- [What to produce]:
What is wanted is every line below from the one with "The width and height of the screenshot is (344, 215)." up to and including the one with "You are a computer-use", retyped exactly, pictures excluded, nothing else.
Start of The records
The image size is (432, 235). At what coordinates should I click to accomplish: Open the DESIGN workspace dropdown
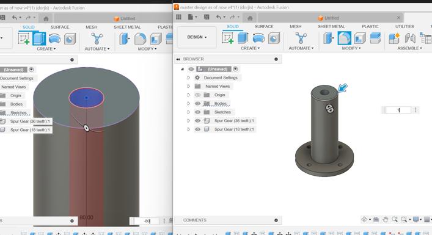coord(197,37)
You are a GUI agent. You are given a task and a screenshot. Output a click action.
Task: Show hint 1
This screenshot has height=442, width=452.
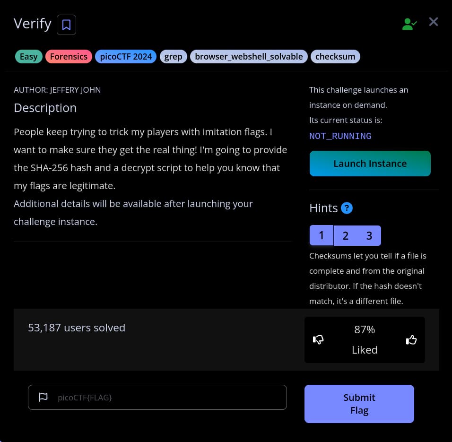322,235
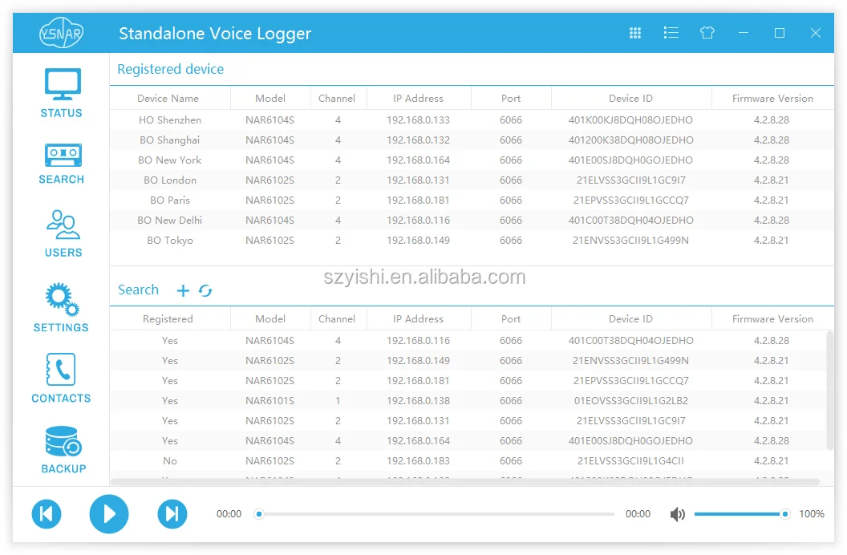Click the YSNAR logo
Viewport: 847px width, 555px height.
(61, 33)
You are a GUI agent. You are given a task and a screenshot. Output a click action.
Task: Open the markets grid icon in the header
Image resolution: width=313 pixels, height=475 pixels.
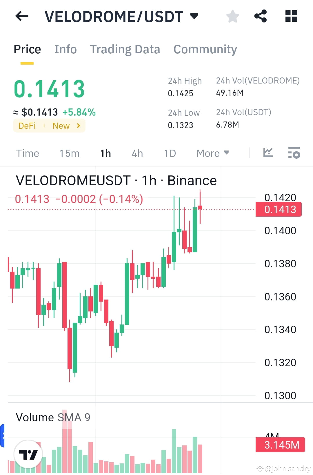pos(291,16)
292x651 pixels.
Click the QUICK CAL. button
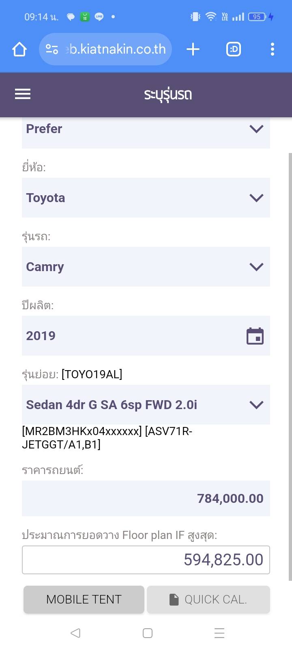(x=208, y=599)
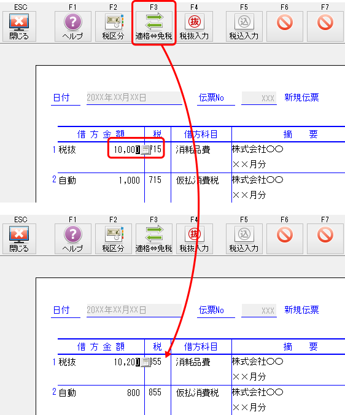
End of The records
Start of The records
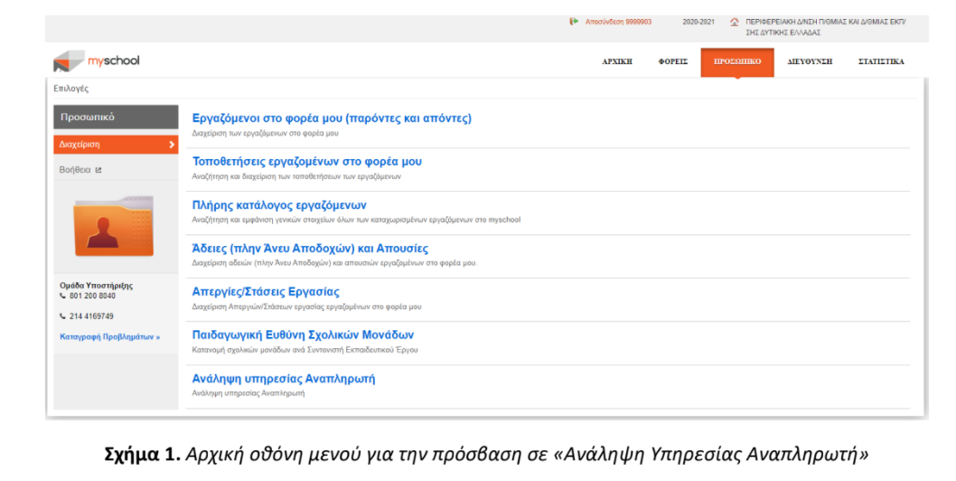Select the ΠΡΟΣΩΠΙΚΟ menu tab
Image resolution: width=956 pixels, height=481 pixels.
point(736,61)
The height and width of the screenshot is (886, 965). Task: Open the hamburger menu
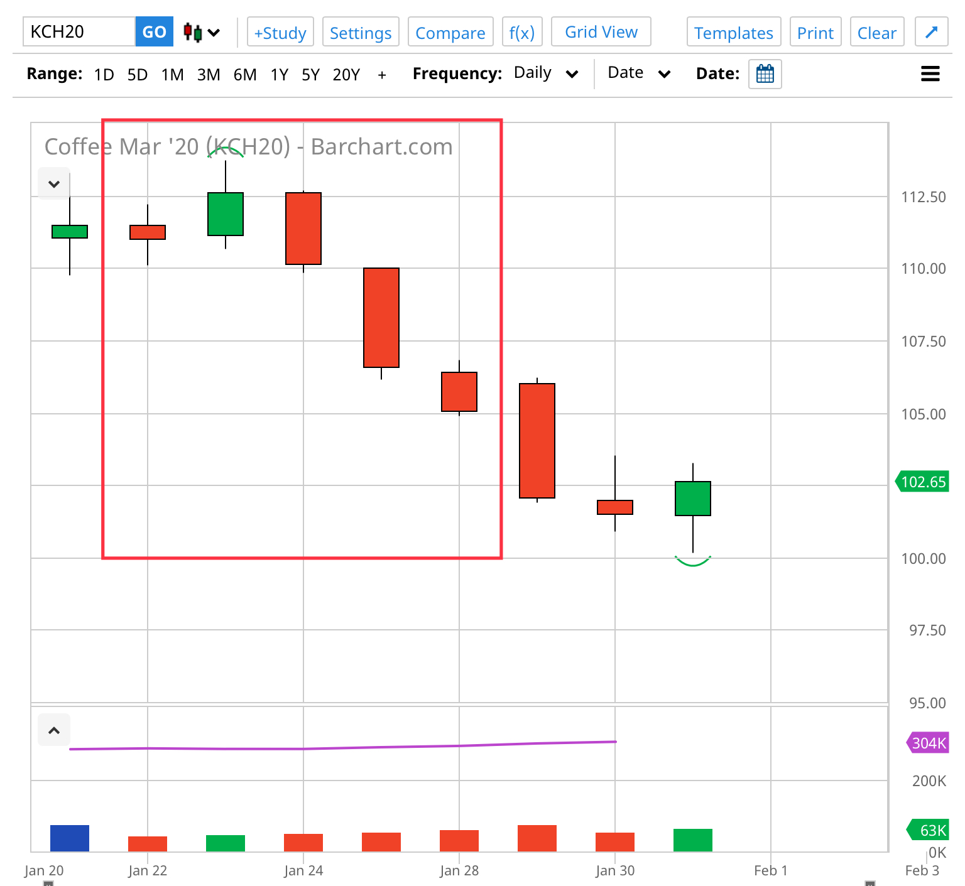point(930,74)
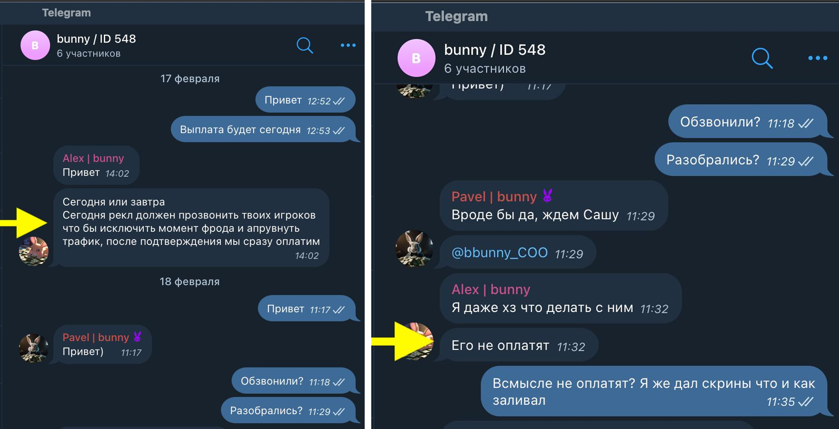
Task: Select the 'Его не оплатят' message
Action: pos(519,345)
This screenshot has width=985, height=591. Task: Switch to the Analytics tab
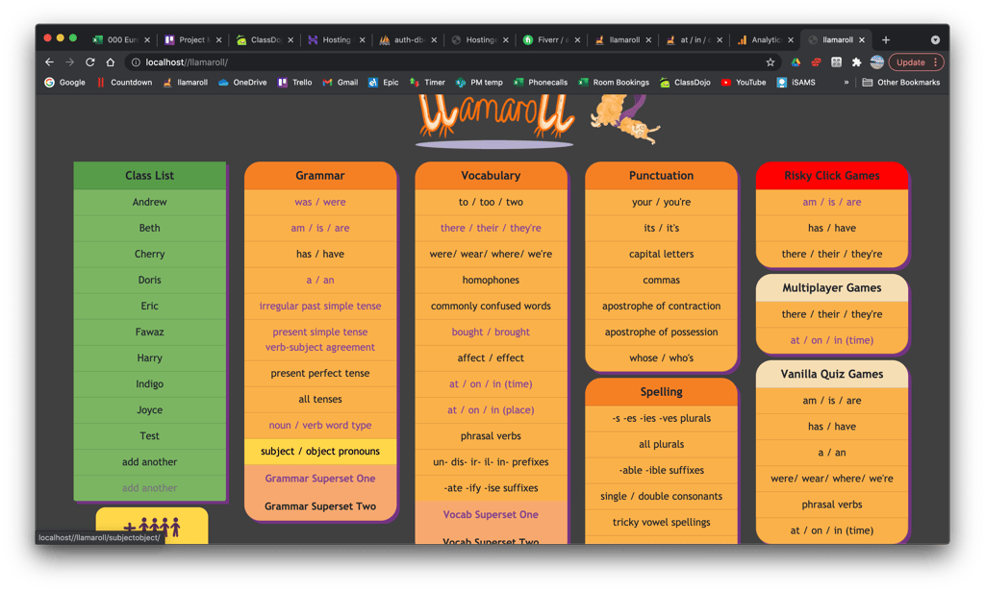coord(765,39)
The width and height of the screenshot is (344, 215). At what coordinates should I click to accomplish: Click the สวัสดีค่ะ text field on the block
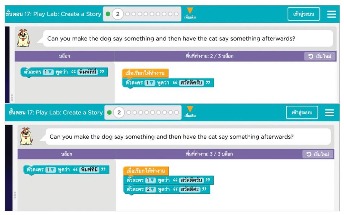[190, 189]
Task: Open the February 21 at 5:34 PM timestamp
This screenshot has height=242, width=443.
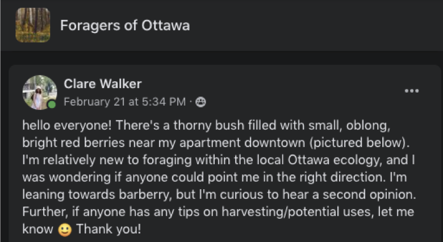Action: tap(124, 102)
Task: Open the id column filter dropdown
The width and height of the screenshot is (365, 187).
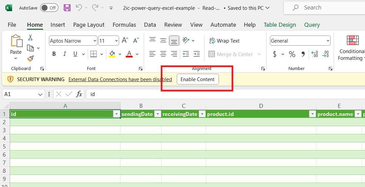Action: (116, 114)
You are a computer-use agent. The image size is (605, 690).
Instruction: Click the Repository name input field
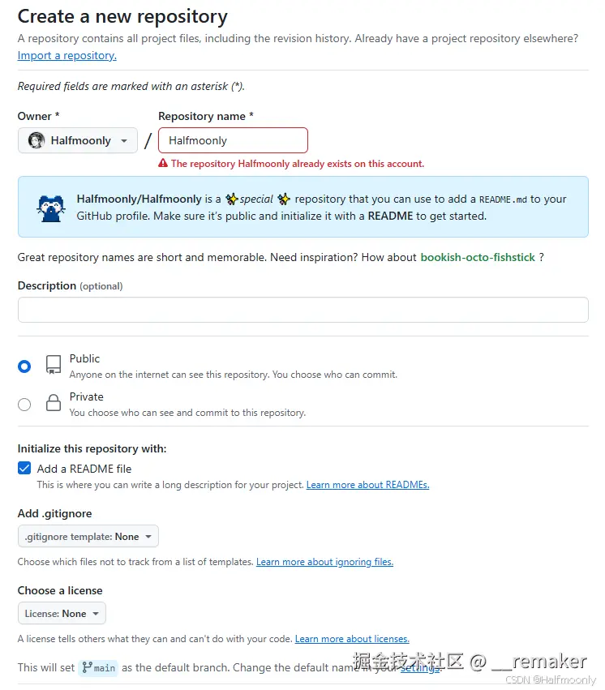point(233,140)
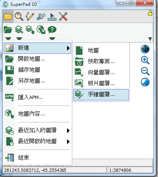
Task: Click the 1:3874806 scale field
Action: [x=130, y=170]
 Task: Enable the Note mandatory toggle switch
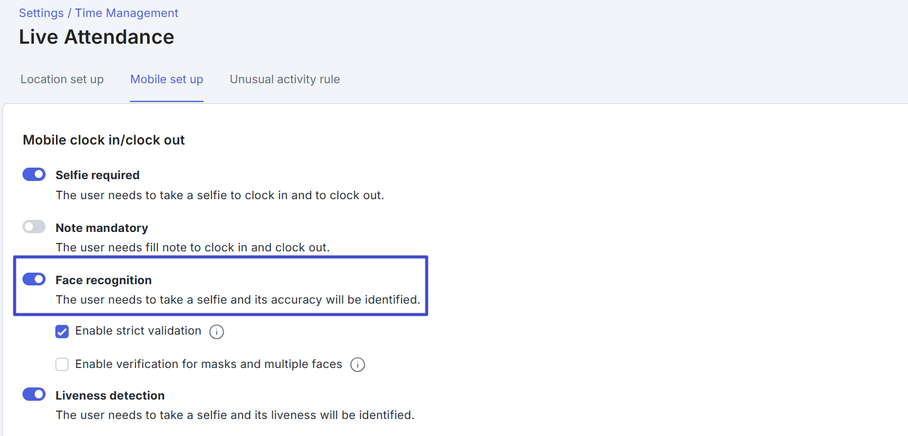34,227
End of The records
- [Answer below]:
The width and height of the screenshot is (344, 215). At what coordinates should I click to accomplish: Click the สวัสดีค่ะ text field on the block
[190, 189]
Task: Open the February 21 at 5:34 PM timestamp
This screenshot has height=242, width=443.
Action: tap(124, 102)
Task: Open the id column filter dropdown
The width and height of the screenshot is (365, 187).
Action: (116, 114)
You are a computer-use agent. The image size is (605, 690).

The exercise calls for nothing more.